A German study reveals that China has funneled at least $3.7 billion in subsidies to BYD, a leading EV manufacturer, as part of an aggressive strategy to position the country as a frontrunner in the global electric vehicle race.
BYD's Soaring Subsidies Spark EU Concerns, Trigger Investigation into Chinese EV Practices
BYD received this large sum in direct government subsidies as part of the Chinese government's push to lead the world in EVs and other clean technology, according to a new study first reported by Bloomberg.
According to Germany's Kiel Institute for the World Economy, BYD received €220 million in 2020 and increased to €2.1 billion two years later.

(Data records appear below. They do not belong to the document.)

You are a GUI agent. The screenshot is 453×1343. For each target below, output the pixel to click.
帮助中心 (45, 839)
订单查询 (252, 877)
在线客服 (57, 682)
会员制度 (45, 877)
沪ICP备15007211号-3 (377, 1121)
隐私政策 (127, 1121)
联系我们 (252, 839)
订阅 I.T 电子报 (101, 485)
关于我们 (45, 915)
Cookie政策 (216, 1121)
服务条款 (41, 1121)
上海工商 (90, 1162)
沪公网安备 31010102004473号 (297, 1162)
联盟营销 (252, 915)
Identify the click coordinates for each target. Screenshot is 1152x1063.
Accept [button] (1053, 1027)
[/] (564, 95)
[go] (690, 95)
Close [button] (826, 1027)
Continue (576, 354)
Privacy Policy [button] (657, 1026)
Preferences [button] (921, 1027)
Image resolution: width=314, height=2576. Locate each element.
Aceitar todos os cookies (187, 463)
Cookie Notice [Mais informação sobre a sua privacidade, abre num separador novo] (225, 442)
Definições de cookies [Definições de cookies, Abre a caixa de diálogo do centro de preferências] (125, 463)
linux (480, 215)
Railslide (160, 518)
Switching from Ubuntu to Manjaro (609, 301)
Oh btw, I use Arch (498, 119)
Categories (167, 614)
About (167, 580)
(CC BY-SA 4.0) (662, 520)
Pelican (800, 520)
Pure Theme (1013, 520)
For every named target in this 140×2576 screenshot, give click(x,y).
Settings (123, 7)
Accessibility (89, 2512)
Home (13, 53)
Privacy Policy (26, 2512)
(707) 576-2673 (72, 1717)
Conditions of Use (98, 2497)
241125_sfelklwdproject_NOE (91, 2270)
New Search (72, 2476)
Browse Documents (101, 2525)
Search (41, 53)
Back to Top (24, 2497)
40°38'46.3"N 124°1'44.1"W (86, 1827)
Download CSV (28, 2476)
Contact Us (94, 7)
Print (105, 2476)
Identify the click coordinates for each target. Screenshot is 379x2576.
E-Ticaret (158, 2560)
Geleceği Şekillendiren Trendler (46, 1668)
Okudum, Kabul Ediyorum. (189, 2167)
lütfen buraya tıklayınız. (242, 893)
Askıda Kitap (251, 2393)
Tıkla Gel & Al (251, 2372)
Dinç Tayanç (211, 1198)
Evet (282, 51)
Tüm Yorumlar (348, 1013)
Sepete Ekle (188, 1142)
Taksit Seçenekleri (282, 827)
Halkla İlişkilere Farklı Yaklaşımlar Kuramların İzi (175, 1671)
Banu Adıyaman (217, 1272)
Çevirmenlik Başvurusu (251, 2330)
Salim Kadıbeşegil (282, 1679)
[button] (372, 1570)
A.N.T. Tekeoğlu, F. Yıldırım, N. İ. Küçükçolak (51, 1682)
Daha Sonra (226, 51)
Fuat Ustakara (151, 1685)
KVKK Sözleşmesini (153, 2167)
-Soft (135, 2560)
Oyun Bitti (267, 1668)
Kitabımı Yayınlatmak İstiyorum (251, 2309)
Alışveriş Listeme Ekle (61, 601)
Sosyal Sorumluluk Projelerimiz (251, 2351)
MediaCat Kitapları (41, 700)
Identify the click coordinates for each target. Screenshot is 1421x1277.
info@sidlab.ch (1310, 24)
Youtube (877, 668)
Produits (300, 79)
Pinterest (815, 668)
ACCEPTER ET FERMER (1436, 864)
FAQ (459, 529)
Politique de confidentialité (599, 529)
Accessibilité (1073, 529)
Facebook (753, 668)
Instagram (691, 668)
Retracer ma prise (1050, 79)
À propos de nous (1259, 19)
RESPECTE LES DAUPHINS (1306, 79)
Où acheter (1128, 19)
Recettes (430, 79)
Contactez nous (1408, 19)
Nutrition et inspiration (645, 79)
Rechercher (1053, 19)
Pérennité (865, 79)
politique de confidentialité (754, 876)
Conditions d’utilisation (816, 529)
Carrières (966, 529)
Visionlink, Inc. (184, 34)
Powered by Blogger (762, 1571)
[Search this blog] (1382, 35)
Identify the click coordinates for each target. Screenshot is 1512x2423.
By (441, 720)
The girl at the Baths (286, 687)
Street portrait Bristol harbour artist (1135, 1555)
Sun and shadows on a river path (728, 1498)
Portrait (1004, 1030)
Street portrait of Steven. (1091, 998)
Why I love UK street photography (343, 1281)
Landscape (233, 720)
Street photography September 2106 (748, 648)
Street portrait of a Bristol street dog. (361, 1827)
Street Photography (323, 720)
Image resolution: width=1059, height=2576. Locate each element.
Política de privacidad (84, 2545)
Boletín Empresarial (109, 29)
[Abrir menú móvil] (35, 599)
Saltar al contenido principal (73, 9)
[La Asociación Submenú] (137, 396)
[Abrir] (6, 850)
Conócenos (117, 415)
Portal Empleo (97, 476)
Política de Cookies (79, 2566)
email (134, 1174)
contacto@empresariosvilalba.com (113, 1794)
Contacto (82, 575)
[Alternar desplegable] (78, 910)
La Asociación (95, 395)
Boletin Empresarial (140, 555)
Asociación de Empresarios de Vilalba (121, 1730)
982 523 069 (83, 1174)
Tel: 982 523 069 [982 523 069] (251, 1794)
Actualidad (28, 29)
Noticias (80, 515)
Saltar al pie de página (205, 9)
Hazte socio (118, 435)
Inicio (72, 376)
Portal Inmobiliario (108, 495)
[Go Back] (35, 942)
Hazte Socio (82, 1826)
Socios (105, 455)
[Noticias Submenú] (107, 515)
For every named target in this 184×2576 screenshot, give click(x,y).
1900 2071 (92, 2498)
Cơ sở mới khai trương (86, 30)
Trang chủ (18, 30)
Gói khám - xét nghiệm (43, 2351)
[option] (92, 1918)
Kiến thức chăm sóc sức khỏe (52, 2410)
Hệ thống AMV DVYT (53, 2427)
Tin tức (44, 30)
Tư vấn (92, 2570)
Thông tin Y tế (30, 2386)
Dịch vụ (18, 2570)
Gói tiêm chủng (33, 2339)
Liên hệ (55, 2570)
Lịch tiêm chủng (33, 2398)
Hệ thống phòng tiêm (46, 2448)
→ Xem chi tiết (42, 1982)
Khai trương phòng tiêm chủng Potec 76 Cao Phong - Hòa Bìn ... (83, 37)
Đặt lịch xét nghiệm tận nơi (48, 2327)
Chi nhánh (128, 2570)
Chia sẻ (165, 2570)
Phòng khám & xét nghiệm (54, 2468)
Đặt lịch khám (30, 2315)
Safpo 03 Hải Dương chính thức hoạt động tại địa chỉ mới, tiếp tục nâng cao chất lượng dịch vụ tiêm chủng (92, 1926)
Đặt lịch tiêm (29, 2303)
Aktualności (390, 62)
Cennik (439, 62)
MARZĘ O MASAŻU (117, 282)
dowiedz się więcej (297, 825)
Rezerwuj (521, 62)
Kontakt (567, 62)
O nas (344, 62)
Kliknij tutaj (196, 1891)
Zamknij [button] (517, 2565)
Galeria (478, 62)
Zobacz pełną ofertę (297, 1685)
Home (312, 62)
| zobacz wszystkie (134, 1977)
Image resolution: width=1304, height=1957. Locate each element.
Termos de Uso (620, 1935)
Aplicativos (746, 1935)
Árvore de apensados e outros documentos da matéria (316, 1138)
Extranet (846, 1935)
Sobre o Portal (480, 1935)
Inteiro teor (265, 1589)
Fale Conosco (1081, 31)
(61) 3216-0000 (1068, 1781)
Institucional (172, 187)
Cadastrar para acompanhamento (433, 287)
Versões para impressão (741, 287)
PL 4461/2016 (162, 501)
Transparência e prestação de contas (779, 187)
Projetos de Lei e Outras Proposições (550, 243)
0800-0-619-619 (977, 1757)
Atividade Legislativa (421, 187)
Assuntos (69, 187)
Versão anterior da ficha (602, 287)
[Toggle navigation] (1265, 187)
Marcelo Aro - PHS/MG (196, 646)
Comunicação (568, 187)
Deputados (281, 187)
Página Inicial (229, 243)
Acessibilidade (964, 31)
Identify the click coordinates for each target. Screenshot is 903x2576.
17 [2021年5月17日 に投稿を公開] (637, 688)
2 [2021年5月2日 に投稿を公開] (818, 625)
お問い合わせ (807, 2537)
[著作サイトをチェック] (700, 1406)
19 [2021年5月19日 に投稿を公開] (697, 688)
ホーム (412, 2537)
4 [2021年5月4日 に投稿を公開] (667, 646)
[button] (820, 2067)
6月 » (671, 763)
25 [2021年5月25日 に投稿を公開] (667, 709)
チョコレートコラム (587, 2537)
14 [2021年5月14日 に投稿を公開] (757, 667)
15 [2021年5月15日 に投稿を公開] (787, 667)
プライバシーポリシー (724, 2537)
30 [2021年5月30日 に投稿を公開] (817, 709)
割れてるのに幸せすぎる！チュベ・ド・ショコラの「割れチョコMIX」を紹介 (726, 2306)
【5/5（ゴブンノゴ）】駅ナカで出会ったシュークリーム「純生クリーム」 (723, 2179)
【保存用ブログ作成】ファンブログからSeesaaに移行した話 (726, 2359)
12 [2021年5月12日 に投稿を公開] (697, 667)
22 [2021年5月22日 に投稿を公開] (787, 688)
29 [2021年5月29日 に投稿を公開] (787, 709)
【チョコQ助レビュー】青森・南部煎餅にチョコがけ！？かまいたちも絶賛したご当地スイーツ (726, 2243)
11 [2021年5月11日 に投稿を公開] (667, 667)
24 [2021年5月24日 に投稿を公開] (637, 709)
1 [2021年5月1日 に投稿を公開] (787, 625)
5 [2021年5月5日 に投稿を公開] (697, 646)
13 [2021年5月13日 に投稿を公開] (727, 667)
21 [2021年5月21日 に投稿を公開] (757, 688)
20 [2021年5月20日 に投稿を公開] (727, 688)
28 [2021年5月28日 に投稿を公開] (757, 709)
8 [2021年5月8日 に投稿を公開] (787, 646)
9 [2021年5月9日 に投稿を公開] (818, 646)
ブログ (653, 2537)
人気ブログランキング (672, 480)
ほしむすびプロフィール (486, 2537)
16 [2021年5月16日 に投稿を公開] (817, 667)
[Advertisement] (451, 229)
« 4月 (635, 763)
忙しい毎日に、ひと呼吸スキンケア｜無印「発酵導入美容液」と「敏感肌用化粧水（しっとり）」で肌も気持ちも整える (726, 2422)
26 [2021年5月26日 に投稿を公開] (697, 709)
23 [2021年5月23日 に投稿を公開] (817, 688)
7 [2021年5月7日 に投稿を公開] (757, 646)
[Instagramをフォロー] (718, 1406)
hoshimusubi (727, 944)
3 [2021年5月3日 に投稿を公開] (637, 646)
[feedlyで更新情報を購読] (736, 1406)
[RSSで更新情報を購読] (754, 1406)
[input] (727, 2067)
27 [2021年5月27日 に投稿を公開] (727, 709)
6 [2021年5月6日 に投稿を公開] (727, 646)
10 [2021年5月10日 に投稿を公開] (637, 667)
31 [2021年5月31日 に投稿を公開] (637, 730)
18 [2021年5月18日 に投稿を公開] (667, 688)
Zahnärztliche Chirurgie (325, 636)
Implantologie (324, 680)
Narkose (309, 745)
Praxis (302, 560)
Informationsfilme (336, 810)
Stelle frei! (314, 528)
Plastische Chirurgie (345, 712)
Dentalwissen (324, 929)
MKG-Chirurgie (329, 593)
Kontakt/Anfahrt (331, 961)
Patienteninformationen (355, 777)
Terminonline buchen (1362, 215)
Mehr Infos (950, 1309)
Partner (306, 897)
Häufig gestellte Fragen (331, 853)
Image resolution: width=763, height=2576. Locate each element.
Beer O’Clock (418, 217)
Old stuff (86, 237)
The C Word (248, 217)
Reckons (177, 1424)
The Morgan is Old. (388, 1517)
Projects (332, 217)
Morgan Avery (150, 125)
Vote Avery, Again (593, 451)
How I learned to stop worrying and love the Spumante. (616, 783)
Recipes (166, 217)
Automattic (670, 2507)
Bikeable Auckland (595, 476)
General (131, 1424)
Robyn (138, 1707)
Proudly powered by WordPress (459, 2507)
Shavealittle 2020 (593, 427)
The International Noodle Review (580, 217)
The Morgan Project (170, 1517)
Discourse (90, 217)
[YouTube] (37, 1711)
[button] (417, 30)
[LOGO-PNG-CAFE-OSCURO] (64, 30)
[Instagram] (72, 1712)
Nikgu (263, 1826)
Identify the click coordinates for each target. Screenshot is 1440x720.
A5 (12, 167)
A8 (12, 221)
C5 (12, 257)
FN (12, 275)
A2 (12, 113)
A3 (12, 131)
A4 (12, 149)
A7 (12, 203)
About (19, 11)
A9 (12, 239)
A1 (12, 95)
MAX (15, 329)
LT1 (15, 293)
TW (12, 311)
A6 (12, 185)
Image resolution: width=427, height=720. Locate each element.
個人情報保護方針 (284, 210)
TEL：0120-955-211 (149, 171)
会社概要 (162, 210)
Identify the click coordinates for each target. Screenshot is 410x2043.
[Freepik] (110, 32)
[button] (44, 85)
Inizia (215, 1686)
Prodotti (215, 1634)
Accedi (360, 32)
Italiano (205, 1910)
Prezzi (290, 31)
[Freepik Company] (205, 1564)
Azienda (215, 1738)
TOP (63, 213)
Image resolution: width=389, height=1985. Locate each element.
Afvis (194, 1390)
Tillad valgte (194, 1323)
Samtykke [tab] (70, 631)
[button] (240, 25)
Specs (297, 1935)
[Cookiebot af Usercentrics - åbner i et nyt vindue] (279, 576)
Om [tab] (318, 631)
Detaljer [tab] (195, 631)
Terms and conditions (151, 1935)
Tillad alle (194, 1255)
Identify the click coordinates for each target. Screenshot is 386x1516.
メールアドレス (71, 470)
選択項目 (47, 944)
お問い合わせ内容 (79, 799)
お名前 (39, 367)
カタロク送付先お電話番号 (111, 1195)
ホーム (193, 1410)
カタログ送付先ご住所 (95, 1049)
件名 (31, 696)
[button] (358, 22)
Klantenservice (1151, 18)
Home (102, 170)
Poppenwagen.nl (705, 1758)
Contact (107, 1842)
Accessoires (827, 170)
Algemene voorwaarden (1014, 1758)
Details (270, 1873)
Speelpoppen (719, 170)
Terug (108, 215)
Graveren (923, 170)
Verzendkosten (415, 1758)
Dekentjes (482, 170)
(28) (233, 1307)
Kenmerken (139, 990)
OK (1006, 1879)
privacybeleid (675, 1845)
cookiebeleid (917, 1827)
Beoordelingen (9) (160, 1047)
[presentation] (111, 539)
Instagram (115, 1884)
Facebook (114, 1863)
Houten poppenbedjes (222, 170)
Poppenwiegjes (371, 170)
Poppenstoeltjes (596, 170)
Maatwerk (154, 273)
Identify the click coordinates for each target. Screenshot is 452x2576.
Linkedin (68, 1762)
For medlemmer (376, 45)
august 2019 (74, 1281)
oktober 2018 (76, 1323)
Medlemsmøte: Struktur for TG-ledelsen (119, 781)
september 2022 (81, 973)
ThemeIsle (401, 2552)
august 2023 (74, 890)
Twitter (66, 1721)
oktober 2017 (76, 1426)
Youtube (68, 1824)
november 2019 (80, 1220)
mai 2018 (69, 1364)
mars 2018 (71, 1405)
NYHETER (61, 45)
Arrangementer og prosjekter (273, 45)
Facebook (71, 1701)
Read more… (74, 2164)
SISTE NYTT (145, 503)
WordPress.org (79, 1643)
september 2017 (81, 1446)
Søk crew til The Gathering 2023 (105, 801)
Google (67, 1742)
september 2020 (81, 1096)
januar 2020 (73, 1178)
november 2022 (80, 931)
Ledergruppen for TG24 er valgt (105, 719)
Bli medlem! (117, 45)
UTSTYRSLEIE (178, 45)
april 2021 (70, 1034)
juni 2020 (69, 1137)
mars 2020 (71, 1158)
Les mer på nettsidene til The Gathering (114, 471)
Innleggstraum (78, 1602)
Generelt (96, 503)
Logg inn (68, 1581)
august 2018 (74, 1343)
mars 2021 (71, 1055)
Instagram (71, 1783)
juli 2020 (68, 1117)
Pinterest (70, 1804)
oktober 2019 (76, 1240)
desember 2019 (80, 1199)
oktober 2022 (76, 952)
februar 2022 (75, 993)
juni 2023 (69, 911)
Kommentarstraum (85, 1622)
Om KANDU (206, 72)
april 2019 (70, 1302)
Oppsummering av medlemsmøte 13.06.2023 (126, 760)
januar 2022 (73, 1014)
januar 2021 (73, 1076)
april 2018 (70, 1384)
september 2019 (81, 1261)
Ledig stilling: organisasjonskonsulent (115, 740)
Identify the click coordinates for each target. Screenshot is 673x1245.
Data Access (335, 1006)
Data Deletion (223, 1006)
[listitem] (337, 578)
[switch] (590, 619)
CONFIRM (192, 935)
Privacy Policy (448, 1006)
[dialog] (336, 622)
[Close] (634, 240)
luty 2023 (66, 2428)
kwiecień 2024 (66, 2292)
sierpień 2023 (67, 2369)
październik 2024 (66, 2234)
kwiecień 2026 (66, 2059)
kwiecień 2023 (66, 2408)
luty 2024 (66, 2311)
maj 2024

Direct subsidies increased business revenues from 1.1% in 2020 to 3.5% in 2022. Furthermore, the study's authors claim that BYD receives significantly higher purchase premiums for electric vehicles in China than domestic manufacturers like GAC or foreign companies producing locally, such as Tesla or VW's joint ventures.
Europe is dissatisfied with what is happening. While complaints about unfair trade practices are not new, they have taken on new dimensions as Chinese EV and green tech companies emerge as fierce competitors worldwide. The EU launched its formal investigation into the Chinese EV industry in October 2023, as European companies struggle to compete with low-cost, high-tech Chinese imports manufactured by low-wage workers entering the EU.
According to Electrek, The European Commission visited BYD, Geely, and SAIC to gather information as part of its investigation into what it claims are both subsidies and bank lending campaigns from Beijing that have fueled China's outsized growth, with concerns that China is building EV plants far beyond what is required for domestic demand. Following months of investigation, the EC has announced that it is considering imposing retroactive tariffs on Chinese EVs to help keep European automakers in the game.
China's Massive Subsidies Propel Domestic Industries, Spark International Trade Tensions
According to the Kiel Institute, China provided direct payments to virtually all of its listed companies, including wind, solar, and railway, resulting in aid that was up to nine times greater than that provided by large EU and OECD countries such as Germany and the United States.
Meanwhile, the US and Europe have tightened their regulations on Chinese cars and EV parts sold in their respective countries, with tariffs so high in the US that China has shifted its focus to other regions, namely South America, Asia, and Europe. In addition, the European Union has set up a €40 billion innovation fund to compete with China and the US Inflation Reduction Act.
For its part, China has described the EU subsidy probe as a protectionist move by Europe, claiming that its automakers are winning because they produce better products. Of course, the study's author acknowledges that the rapid adoption of green technology in Europe, in particular, is due in large part to low-cost Chinese goods.
“China’s subsidy policy has been a controversial issue for years: European industries often struggle to compete with Chinese counterparts on price,” says Dirk Dohse, research director at the Kiel Institute and co-author of the study. “However, without China’s subsidized technology, products crucial for Germany’s green transformation would become more expensive and scarce as well.”
BYD reported a net income of $4.16 billion (30.04 billion yuan), compared to an estimated $4.29 billion (30.94 billion yuan), giving it plenty of room to undercut competitors with aggressively low pricing, as we've previously reported by Electrek. The company reported a more than 80% increase in net profit last year, showing no signs of slowing down.